TEXT PASSAGE —
## BEGIN

Using scrawls, splashes, smears and drips of paint applied loosely and sporadically to a blank white surface, this large untitled work, painted at the height of Twombly's Roman period, articulates a mystic and highly sensual expression of the path of human existence and experience. Sometimes seen as being reflective of the incidental marks, scratches and scrawled graffiti that have adorned the walls and streets of Rome since classical times, Twombly's ephemeral but often visceral language of smears, daubs, ciphers, and shorthand-like symbols in fact expresses a highly individual and personal response to the mythic landscape of the void.

Twombly's first encounter with the Eternal City, which ultimately resulted in the artist moving there permanently in 1957, reinforced his understanding of the artificiality of the concept of time as a linear progression from past to future. It had been Twombly's first visit to the Mediterranean and in particular, to Morocco in 1953, that had awoken in him the realization that the most fleeting and ephemeral of marks on the skin of present-day reality could encapsulate and convey a wealth of information about the path of human history. "It is difficult to begin to tell of the many, many things I saw and experienced" Twombly wrote about Morocco, "not only in art and history but of human poetry and dimensions in fleeting moment and flux. I will always be able to find energy and excitement to work with from these times. I see clearer and even more the things I left. It's been like one enormous awakening of finding many wonderful rooms in a house that you never knew existed." (Undated letter 1953, cited in K. Varnedoe, Cy Twombly:A Retrospective, exh. cat. Museum of Modern Art, New York, 1994, p. 17).

## END

DATA SECTION —
## BEGIN

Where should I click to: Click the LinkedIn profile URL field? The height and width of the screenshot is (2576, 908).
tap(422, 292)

## END
## BEGIN

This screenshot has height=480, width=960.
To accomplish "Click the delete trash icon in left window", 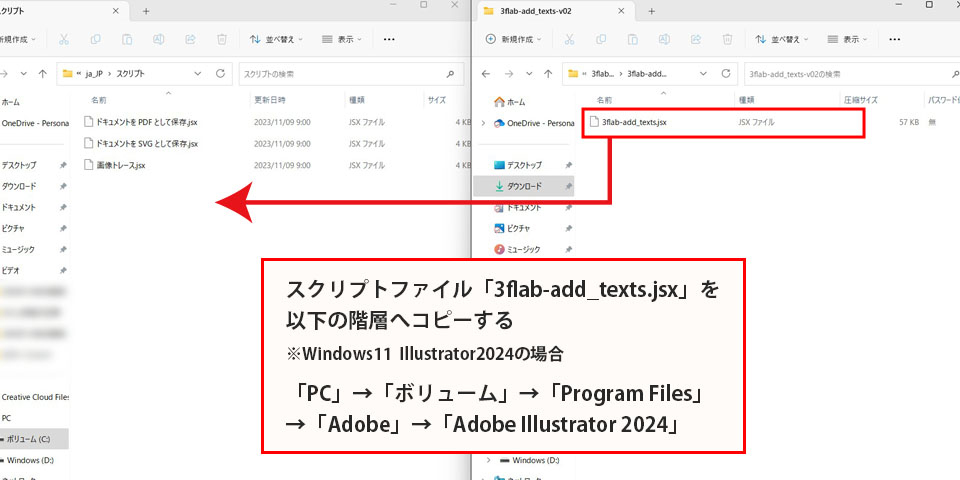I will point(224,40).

## END

INSTRUCTION 1 —
In the Twombly passage, reproduce everything from "Using scrawls, splashes, smears" down to "of the void." with no changes.
INSTRUCTION 2 —
Using the Twombly passage, answer each question briefly:
(a) In what year did Twombly move permanently to Rome?
(b) Where did Twombly travel in 1953 on his first visit to the Mediterranean?
(c) What kind of surface was the paint applied to in the untitled work?
INSTRUCTION 3 —
Extend the Twombly passage with further text that picks up after its final sentence.

WRITTEN ANSWER 1 —
Using scrawls, splashes, smears and drips of paint applied loosely and sporadically to a blank white surface, this large untitled work, painted at the height of Twombly's Roman period, articulates a mystic and highly sensual expression of the path of human existence and experience. Sometimes seen as being reflective of the incidental marks, scratches and scrawled graffiti that have adorned the walls and streets of Rome since classical times, Twombly's ephemeral but often visceral language of smears, daubs, ciphers, and shorthand-like symbols in fact expresses a highly individual and personal response to the mythic landscape of the void.

WRITTEN ANSWER 2 —
(a) 1957
(b) Morocco
(c) A blank white surface

WRITTEN ANSWER 3 —
Following on from this awakening in Morocco, the simultaneity of experience in Rome, its living mixture of ancient and contemporary reinforced Twombly's understanding of the essential contemporaneous nature of all experience and how the ancient actively collided with and informed the present. "The past is (my) source", Twombly once explained, but, "all art is vitally contemporary. generally speaking my art has evolved out of interest in symbols abstracted, but nevertheless humanistic; formal as most arts are in their archaic and classic stages, and a deeply aesthetic sense of eroded or ancient surfaces of time." (extract from Twombly's application for a Catherwood Foundation fellowship, 1956, cited in ibid, p. 14).

Embracing the infusion of the ancient in the present that he had experienced in Mediterranean culture, in Rome Twombly evolved a unique pictorial language that, like Ezra Pound's poetry before him, invoked the ancient classical myths, gods and legends and immersed them in contemporary experience. Working towards a lyrical language of painting in which his painted marks express as much of the process and energy by which they come to be as the thing or emotion that they are intended to signify, Twombly developed a unique and emotion-filled pictorial shorthand. It is one that is wholly dependent on the subtle and carefully honed skill of the artist. Both benefiting from and reflecting his remarkable and often deeply sensual touch and use of material, Twombly's sporadic and sometimes intense flourishes range through a whole gamut of forms and emotions that both define and punctuate the infinite space of their intense white background. In Twombly's hands this vast expanse of white invokes both the dense and hazy white sunlight of the Mediterranean as well as an atemporal and almost mystic realm of classical imagination and mythology.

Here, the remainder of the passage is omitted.